Provided passage:

Instead, she is busily leading a grassroots campaign for the constitutional change required to make her eligible to run for President. National elections expected to take place in November or December 2015 will pave the way for the election of a successor to President Thein Sein.

Having failed so far to get her way through the parliamentary process of constitutional review, Aung San Suu Kyi is gambling that popular mobilisation will exert pressure on the military establishment to give way on her demand. If they fail to budge, it is not clear what is her fall-back plan; nor is it sure the generals won’t react badly again to spreading disorder.

The Lady would do well to read, or perhaps re-read, Martin Luther King’s famous ‘I have a dream’ speech. The powerful words of her fellow Nobel Laureate could help her get inside the skin of people who have lived in their own land for centuries but do not feel accepted or treated as equal citizens, due to the colour of their skin, their religion or their ethnicity.

Emerging leaders among Myanmar’s generals

All this is not to suggest that among the current crop of Burmese generals, whether in uniform or out, who populate most offices in Nay Pyi Taw and Myanmar’s state capitals, as well as its major companies, there are not many capable individuals aware of the problems. Senior General Min Aung Hlaing, the Commander-in-Chief, is one of them. Speculation is rife over if and when he will take off his uniform and run for President. If he does, he will join another old comrade-in-arms, Parliamentary Speaker Thura Shwe Mann, on the hustings.

The Elders met with Senior-General Min Aung Hlaing, Commander-in-Chief of the armed forces (Tatmadaw) during their visit in March 2014. Photo: Kaung Htet / The Elders

The Army Chief of Staff, Lieutenant-General Mya Tun Oo, whom I met on this trip together with colleagues from a sister organisation, Crisis Management Initiative, is another capable figure said to be a rising star in the Tatmadaw – as the armed services are known. We spoke to General Mya, a tall, intelligent man in his early 50s, about the lessons of the Aceh peace process in nearby Indonesia. Former Finnish President Martti Ahtisaari, a member of The Elders, brought those negotiations to a successful conclusion in 2005.

Another reportedly competent figure plucked from military ranks to play a civilian role is the Major-General recently parachuted into Rakhine State by Thein Sein as the new Chief Minister – chief firefighter may be more apt – of this troubled region. The Rakhine initially made clear they would much rather have had one of their own in charge. That would leave them a free hand to deal with the hated Rohingya Muslims in their midst – many of whom have migrated from Bengal across the bay over the course of past centuries – as they will.

It is one of the ironies of the current transitional period in Myanmar that if decentralisation of power to the regions and states had already taken place, as the ethnic minorities demand, the fate of the Rohingya would probably be even worse than it is today. To be fair to the Rakhine, they have their own justified complaints about poverty, a lack of jobs and neglect from the centre. They also have a history of conflict with the Burmans.

Intercommunal strife is not a new problem for Myanmar

Unfortunately, the anti-Muslim violence is more than just a PR problem for the Thein Sein government. The source of the illness is inside the body politic itself, and Myanmar’s leaders will have to go beyond addressing the symptoms alone.

Source material:
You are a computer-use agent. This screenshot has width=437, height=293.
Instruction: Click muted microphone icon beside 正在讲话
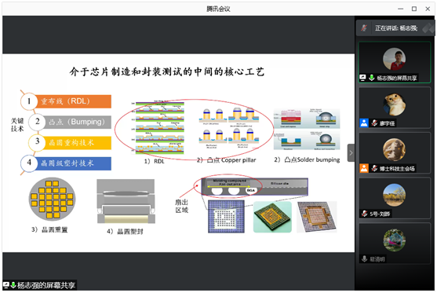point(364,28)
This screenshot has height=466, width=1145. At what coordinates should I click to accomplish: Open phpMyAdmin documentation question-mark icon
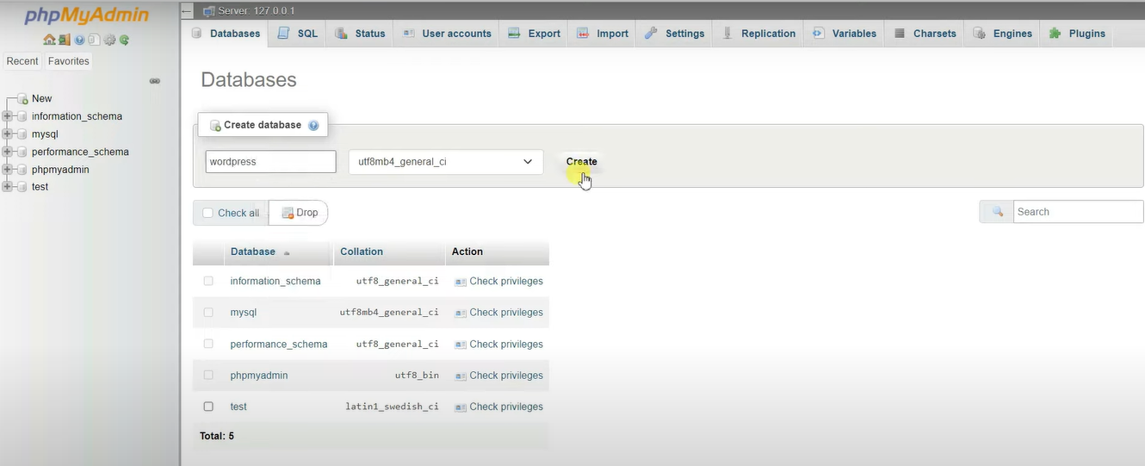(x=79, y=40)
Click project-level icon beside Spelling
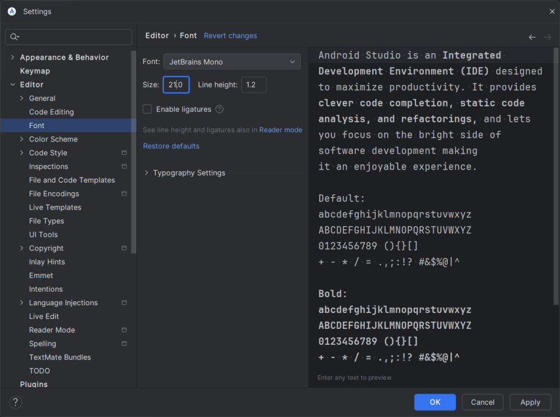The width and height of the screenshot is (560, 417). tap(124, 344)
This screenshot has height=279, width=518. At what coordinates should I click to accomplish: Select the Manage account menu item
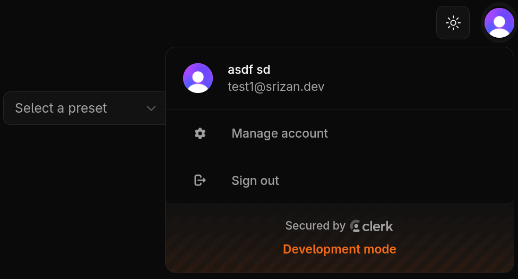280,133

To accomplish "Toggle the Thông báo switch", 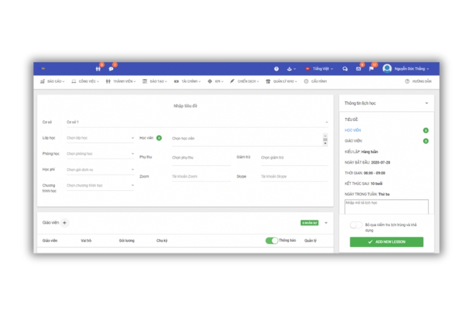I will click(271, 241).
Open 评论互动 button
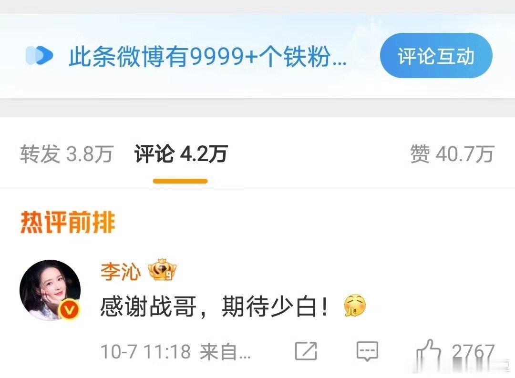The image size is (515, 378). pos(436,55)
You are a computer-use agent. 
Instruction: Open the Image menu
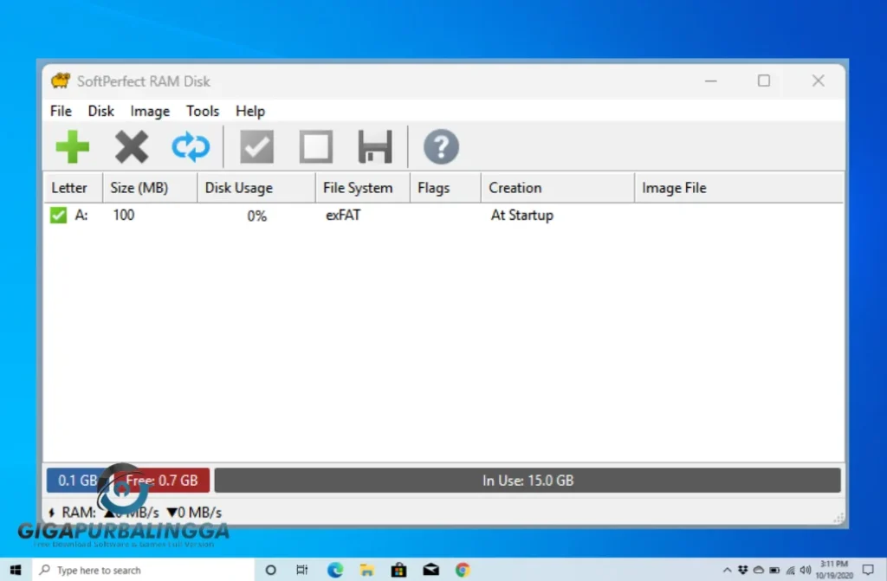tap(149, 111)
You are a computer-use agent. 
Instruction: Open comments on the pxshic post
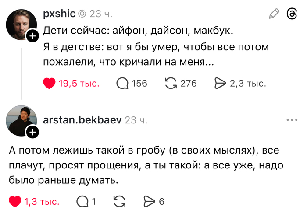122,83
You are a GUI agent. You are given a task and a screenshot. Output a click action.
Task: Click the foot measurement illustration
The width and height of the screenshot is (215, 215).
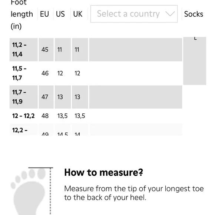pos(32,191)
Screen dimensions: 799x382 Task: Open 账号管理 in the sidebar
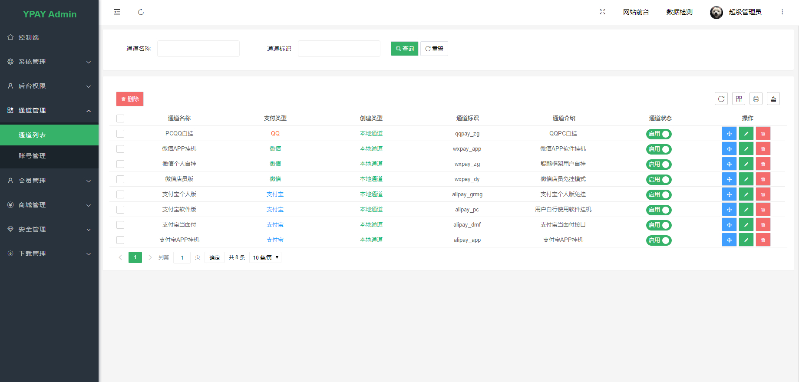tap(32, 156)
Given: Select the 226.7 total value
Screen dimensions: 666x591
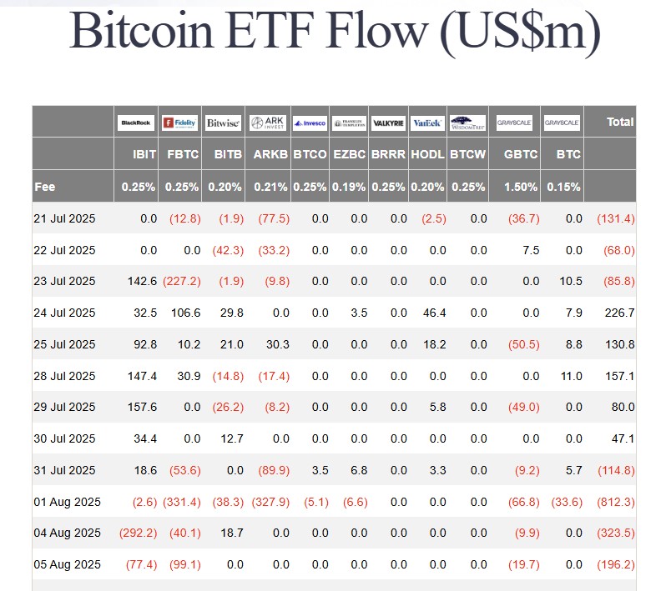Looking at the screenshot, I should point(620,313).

Problem details:
Reproduce the Myanmar article word for word between "Another reportedly competent" and "as they will.", inclusive.

Output for this task:
Another reportedly competent figure plucked from military ranks to play a civilian role is the Major-General recently parachuted into Rakhine State by Thein Sein as the new Chief Minister – chief firefighter may be more apt – of this troubled region. The Rakhine initially made clear they would much rather have had one of their own in charge. That would leave them a free hand to deal with the hated Rohingya Muslims in their midst – many of whom have migrated from Bengal across the bay over the course of past centuries – as they will.